Its AD-aware network detection and response (NDR) inspects identity-related communications, provides visibility into encrypted traffic, and maps suspicious activity to known attack techniques.
AD log and event monitoring with terrain mapping and risk profiling tracks users and systems, detects suspicious logins and misconfigurations, and offers full visibility into the AD environment.
Together, these features protect effectively against identity attacks.
Threats Actively Detected
The platform detects and counters:
- AD reconnaissance
- Anomalous directory behavior
- Brute-force authentication attempts
- DPAPI key extraction
- Kerberoasting
- Password sniffing
- LLMNR poisoning
- DCSync and DCShadow
- Phishing and spear phishing targeting privileged identities
Early detection prevents escalation into domain-wide breaches.

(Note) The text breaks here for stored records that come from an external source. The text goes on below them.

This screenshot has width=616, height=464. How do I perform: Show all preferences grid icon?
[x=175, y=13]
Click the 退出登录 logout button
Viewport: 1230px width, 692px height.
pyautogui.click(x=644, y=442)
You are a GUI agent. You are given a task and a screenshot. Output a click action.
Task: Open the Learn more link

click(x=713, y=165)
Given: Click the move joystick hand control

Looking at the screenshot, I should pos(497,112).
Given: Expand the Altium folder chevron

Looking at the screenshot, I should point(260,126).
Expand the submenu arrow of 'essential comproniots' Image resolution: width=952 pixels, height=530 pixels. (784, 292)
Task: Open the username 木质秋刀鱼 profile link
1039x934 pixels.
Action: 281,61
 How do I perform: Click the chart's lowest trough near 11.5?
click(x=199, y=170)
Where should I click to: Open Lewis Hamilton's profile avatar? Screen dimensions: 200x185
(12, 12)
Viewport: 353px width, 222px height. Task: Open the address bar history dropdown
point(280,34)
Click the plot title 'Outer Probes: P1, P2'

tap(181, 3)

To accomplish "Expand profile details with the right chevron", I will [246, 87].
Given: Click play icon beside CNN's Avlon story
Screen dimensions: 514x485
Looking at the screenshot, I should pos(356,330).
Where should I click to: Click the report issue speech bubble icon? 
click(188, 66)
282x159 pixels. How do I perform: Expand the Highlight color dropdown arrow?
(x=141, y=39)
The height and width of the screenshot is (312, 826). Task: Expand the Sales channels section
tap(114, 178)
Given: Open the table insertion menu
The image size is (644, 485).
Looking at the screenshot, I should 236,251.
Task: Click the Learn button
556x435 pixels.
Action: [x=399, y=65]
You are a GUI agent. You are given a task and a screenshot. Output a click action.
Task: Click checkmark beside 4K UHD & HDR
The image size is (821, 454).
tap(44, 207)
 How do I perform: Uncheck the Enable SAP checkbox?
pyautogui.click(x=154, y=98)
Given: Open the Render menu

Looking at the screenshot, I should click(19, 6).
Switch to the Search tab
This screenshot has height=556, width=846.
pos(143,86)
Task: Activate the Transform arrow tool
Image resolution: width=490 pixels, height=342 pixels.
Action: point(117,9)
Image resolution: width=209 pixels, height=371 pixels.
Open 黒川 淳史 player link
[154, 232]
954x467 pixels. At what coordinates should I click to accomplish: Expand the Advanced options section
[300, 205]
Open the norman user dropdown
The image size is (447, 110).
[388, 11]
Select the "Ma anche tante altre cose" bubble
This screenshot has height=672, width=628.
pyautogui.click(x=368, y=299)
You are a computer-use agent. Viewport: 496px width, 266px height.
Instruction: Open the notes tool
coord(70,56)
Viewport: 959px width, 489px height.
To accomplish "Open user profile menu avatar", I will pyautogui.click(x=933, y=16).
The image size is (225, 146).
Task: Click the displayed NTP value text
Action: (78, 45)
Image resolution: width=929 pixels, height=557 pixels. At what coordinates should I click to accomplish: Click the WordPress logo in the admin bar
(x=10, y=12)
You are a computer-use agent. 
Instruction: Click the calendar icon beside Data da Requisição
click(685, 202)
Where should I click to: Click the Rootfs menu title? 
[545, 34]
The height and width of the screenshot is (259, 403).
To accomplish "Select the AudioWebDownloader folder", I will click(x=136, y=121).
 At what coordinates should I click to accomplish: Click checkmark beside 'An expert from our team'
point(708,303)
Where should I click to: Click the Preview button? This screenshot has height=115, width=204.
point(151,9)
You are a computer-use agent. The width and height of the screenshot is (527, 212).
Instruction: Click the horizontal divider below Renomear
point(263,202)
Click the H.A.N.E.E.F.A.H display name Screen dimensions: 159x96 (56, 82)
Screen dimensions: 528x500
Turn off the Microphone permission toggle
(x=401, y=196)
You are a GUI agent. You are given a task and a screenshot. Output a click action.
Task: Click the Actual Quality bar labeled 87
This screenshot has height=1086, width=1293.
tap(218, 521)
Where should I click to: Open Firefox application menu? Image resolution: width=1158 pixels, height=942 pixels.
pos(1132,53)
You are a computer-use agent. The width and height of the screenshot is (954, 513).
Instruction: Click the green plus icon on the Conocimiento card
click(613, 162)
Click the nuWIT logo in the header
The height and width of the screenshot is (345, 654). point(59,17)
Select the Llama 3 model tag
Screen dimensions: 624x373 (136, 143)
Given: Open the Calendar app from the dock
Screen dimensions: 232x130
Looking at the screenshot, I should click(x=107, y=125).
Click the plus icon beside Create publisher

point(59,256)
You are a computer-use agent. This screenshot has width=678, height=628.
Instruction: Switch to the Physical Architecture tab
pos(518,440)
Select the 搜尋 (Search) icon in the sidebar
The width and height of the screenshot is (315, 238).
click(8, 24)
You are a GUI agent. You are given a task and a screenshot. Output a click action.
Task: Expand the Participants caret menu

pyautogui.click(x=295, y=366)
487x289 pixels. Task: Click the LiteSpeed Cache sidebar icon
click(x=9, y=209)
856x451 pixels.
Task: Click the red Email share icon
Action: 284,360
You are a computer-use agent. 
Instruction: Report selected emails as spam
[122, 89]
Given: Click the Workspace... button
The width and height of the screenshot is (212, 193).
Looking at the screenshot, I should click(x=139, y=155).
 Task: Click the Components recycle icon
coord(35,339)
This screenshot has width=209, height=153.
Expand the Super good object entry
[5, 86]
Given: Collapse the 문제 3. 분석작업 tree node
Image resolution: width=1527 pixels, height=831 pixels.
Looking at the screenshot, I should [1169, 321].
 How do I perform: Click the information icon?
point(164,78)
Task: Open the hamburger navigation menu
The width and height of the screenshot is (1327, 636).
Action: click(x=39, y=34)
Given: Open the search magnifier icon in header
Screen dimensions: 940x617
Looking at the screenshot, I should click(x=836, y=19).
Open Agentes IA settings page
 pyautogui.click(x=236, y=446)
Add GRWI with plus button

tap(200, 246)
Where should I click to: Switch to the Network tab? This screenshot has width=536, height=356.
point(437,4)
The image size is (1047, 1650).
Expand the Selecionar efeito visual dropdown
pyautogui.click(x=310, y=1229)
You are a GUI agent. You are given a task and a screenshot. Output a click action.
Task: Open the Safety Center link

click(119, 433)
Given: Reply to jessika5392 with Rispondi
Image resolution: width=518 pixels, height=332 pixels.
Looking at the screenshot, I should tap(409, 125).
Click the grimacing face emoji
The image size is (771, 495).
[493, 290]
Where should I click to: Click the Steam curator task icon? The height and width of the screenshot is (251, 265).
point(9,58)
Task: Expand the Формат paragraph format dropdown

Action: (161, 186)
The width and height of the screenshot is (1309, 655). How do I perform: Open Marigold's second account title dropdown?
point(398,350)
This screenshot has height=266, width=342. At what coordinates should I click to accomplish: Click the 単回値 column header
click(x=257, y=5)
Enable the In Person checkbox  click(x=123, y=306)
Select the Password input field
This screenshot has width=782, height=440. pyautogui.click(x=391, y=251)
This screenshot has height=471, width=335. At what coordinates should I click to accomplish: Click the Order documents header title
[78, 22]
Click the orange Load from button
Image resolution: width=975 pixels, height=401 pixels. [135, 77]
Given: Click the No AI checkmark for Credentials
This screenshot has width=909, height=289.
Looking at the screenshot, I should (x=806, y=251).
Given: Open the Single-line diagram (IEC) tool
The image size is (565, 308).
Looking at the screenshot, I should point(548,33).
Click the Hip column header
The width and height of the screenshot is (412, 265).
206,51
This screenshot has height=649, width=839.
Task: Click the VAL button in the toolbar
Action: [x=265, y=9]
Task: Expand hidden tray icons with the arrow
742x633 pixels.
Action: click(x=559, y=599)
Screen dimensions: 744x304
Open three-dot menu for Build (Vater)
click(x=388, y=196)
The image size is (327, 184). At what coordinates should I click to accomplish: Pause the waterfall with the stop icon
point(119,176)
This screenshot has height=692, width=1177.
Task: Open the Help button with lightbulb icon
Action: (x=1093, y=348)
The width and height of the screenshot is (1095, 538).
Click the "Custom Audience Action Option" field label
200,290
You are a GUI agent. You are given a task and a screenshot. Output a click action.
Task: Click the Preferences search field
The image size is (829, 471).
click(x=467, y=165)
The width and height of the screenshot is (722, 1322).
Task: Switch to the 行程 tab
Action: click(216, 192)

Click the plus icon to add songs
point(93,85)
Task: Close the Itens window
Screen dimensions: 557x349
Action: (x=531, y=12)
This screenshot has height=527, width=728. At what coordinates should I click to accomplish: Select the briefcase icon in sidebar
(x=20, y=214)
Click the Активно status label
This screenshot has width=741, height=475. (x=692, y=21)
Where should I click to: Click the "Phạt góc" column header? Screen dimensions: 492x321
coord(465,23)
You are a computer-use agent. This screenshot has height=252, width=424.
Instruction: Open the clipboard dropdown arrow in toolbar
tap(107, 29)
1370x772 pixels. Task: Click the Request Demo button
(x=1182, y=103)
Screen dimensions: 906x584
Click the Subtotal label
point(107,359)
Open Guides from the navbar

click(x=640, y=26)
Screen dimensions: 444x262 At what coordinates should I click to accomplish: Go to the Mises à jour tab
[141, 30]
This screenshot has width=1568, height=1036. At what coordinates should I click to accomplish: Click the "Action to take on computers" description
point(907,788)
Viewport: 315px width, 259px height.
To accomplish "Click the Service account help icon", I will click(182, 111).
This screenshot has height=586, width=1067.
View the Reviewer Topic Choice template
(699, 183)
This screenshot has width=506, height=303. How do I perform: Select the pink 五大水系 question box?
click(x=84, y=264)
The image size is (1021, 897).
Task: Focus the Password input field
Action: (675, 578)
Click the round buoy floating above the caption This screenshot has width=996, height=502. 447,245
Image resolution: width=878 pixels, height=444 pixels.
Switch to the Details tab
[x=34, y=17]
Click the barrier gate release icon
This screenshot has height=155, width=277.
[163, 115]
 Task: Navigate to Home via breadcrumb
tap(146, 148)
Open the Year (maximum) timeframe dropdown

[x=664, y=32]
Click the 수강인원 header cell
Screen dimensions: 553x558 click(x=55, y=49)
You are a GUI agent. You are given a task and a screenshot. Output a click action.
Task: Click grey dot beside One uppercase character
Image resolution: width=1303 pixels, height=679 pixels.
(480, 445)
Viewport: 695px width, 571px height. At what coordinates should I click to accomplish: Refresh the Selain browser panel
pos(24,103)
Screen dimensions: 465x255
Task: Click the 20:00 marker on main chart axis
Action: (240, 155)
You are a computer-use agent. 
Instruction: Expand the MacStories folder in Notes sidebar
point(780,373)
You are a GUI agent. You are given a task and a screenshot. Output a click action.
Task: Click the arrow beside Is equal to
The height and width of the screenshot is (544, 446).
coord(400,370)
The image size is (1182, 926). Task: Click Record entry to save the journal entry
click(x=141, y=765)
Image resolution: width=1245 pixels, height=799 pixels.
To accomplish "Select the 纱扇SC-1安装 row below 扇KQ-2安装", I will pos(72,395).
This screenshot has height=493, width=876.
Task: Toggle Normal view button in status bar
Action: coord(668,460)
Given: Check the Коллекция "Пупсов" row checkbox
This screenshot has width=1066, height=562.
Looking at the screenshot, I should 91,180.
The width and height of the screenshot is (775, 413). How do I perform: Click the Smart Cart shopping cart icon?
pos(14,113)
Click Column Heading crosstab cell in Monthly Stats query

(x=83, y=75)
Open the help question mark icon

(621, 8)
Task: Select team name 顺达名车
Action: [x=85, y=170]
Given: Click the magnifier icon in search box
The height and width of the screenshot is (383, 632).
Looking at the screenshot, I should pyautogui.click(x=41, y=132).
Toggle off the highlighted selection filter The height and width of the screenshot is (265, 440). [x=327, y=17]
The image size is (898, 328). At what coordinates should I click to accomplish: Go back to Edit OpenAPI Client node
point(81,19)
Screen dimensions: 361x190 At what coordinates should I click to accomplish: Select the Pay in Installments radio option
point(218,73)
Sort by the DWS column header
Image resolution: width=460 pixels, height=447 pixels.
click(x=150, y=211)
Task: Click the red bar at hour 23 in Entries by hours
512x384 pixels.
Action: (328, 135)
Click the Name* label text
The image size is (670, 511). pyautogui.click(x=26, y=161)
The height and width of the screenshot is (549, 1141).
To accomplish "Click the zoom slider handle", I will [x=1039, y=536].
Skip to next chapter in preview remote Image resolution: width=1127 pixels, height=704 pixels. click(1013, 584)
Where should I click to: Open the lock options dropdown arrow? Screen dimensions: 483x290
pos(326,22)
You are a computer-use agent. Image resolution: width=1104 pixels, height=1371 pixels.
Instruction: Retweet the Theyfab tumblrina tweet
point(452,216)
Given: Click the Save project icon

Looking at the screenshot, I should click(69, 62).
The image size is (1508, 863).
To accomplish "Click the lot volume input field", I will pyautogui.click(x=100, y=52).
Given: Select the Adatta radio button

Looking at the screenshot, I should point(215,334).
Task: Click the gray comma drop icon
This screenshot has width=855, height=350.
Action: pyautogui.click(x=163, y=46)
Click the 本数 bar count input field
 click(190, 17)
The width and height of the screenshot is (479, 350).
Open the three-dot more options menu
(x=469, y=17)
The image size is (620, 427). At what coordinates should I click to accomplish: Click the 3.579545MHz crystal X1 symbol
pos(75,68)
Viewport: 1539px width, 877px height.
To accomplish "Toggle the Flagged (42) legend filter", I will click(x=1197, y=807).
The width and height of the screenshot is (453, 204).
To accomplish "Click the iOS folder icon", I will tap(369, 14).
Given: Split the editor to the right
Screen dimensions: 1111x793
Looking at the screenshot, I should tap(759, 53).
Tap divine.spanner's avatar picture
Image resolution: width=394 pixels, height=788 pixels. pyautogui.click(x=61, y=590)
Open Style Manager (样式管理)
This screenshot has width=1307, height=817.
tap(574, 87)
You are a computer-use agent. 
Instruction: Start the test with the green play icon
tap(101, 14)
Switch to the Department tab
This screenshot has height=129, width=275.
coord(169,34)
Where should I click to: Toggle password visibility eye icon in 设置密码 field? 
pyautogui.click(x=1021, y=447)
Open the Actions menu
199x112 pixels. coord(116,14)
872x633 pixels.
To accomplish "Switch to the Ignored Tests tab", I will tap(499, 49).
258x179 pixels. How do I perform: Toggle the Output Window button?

Operational Advantages of Identity Deception
Organizations implementing deception-based identity protection benefit from:
- Proactive threat detection during reconnaissance
- Significant reduction in false positives
- Faster incident response
- Continuous attacker intelligence gathering
- Stronger protection against ransomware and insider threats
- Streamlined security operations with minimal administrative overhead
The Future of Identity Security
Identity-driven attacks dominate modern breach scenarios because Active Directory remains central to enterprise authentication. Traditional security tools struggle due to delayed detection, limited context, and alert fatigue.
Deception reverses this imbalance by forcing attackers into controlled traps, accelerating detection timelines, and delivering high-confidence alerts.
Solutions such as Fidelis Active Directory Intercept™ from Fidelis Security demonstrate how combining deception, network intelligence, and directory monitoring provides the layered defense necessary to stop identity-based attacks.
In today’s threat landscape, protecting identity is no longer optional—it is the foundation of cyber resilience.